◆ **AUFGABEN**:
A: Erkläre in ein bis drei Sätzen, warum SlaterB im Forumsthread über das Starten eines Programms auf dem Client vom Server aus nach der Art der Verbindung fragt.
B: Bitte schreib die Fortsetzung des Forumsthreads über das Starten eines Programms auf dem Client vom Server aus, anschließend an den letzten Beitrag.

◆ **LESEAUSZUG**:
==================================================

# Vom Server Programm auf Client starten



## Choba (24. Feb 2011)

Hi 

Onkel Google konnte mir dieses Mal leider nicht weiterhelfen und deswegen frag ich mal euch 

Also... ich müsste irgendwie vom Server aus auf die Kommandozeile (cmd) auf dem Client zugreifen können bzw. einen Browser öffnen können, ist das möglich? 
Oder am besten direkt eine eine JAR vom Server aus aufrufen, die auf dem Client liegt und dann da alles macht, aber würd man ja wahrscheinclih genauso machen 

(Falls sich jemand mit XStudio auskennen sollte, was ich bezweifle, kann ich auch direkt fragen: Ist es möglich über den Button "run Testcase" eine JAR bzw. einen Selenium Test auf dem Client aufzurufen?  )

Vielen Dank schonmal ;P


----------



## SlaterB (24. Feb 2011)

Server und Client sind keine einzelnen Fachbegriffe in der Welt wie 'Programm Word' oder 'Klasse ArrayList',
was für eine Art von Verbindung besteht denn, in Java RMI? ein normaler HTML-Webserver? ein Applet? ein SSH-Login?

==================================================

◆ **DATENTEIL**:
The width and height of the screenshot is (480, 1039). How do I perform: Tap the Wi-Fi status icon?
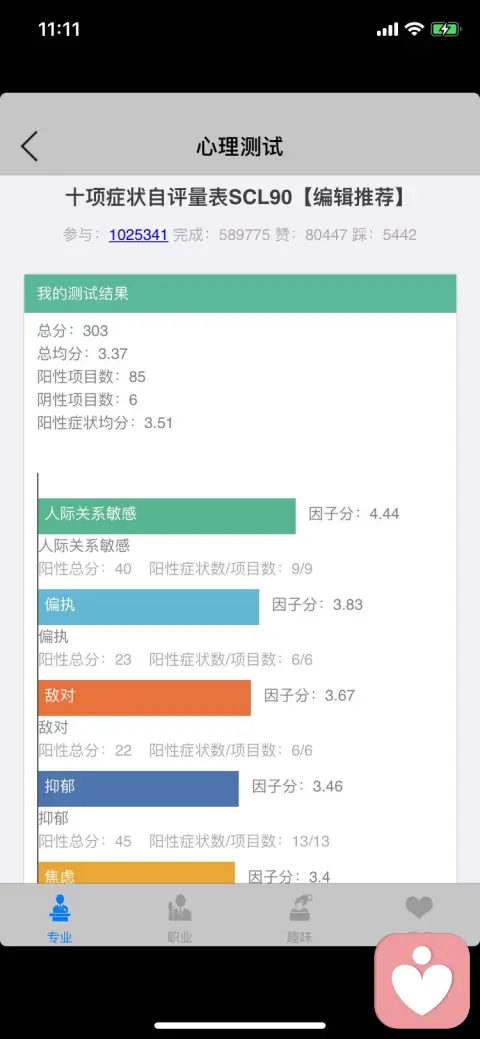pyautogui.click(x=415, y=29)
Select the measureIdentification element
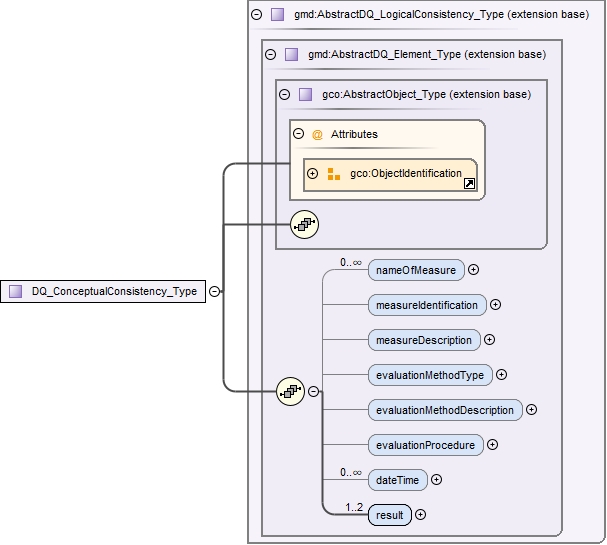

==================================================

◆ **LÖSUNGEN**:
A: SlaterB fragt nach der Art der Verbindung, weil Server und Client keine einzelnen Fachbegriffe sind wie etwa 'Programm Word' oder 'Klasse ArrayList'. Deshalb will er wissen, ob es sich um Java RMI, einen normalen HTML-Webserver, ein Applet oder einen SSH-Login handelt.

B:
die Frage kann leicht überhaupt nichts mit Java zu tun haben, 
ansonsten solltest du auf Client-Seite Java-Code laufen haben und der muss dann einfach genau das ausführen was ausgeführt werden soll, nicht wahr?


----------



## homer65 (24. Feb 2011)

Ich gehe mal davon aus, das zwischen Client und Server eine TCP/IP Verbindung besteht.
Dann ist sowas möglich, setzt aber voraus, das auf dem "Client" permanent ein Programm läuft, das auf Anfragen vom "Server" wartet.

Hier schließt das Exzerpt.